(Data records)
- Opening Delimiter -

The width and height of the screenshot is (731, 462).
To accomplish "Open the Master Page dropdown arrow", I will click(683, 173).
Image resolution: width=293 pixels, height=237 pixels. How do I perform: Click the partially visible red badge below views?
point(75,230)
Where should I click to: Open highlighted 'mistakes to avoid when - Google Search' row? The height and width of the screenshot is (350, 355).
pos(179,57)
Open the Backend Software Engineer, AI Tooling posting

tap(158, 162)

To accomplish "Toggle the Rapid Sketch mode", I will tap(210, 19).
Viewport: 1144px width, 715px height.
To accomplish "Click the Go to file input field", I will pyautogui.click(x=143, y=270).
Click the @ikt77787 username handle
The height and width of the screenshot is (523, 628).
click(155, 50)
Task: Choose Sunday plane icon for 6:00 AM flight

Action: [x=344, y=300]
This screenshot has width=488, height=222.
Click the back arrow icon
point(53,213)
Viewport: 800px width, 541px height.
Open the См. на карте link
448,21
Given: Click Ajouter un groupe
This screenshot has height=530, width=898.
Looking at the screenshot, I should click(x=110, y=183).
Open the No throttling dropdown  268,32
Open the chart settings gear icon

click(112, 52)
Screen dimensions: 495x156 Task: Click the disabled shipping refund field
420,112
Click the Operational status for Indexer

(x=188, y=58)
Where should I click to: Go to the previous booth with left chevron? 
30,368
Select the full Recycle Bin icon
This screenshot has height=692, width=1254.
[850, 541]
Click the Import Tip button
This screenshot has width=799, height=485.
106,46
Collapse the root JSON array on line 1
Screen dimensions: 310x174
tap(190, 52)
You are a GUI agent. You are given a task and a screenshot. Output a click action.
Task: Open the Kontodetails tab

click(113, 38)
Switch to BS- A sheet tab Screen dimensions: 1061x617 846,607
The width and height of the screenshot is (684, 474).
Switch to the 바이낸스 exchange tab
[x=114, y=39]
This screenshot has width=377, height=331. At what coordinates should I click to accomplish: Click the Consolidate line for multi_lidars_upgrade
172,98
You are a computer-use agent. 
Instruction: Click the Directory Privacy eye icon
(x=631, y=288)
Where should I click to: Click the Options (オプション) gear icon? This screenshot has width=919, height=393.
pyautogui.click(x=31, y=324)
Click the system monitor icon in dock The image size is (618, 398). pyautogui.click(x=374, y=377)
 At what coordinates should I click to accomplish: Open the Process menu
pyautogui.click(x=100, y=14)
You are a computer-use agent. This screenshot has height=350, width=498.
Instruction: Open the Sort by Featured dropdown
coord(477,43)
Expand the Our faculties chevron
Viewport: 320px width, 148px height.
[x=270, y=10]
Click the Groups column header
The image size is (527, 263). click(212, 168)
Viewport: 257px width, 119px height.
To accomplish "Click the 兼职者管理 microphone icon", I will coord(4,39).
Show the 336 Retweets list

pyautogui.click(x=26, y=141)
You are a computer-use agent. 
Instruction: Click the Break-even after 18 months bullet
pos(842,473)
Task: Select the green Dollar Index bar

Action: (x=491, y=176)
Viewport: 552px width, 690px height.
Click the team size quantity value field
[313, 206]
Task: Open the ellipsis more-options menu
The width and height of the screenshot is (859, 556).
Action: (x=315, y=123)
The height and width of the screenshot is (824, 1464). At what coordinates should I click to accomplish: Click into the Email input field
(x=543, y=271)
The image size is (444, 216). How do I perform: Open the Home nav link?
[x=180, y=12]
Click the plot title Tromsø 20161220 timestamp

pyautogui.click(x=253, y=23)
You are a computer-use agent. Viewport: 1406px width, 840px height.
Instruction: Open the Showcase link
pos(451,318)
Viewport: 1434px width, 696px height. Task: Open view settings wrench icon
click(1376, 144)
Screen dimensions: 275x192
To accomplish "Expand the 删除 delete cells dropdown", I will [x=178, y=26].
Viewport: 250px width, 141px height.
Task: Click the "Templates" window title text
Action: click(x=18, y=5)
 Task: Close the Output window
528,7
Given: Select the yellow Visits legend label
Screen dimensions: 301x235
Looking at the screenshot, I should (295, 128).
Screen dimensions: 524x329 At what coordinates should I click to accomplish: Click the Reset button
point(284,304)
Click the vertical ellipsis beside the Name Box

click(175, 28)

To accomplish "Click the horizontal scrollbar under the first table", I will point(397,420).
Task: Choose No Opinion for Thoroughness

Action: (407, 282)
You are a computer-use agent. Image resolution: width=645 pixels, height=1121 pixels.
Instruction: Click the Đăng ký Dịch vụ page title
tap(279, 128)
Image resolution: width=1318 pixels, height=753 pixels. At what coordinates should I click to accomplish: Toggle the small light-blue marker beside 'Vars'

- Closing Delimiter -

WORK TO BE COMPLETED:
The answer should be an exact copy of the lines from the first line of the data through the line with "This screenshot has width=488, height=222." and should contain nothing else.

OUTPUT FOR THIS TASK:
The width and height of the screenshot is (731, 462).
To accomplish "Open the Master Page dropdown arrow", I will click(683, 173).
Image resolution: width=293 pixels, height=237 pixels. How do I perform: Click the partially visible red badge below views?
point(75,230)
Where should I click to: Open highlighted 'mistakes to avoid when - Google Search' row? The height and width of the screenshot is (350, 355).
pos(179,57)
Open the Backend Software Engineer, AI Tooling posting

tap(158, 162)

To accomplish "Toggle the Rapid Sketch mode", I will tap(210, 19).
Viewport: 1144px width, 715px height.
To accomplish "Click the Go to file input field", I will pyautogui.click(x=143, y=270).
Click the @ikt77787 username handle
The height and width of the screenshot is (523, 628).
click(155, 50)
Task: Choose Sunday plane icon for 6:00 AM flight

Action: [x=344, y=300]
This screenshot has width=488, height=222.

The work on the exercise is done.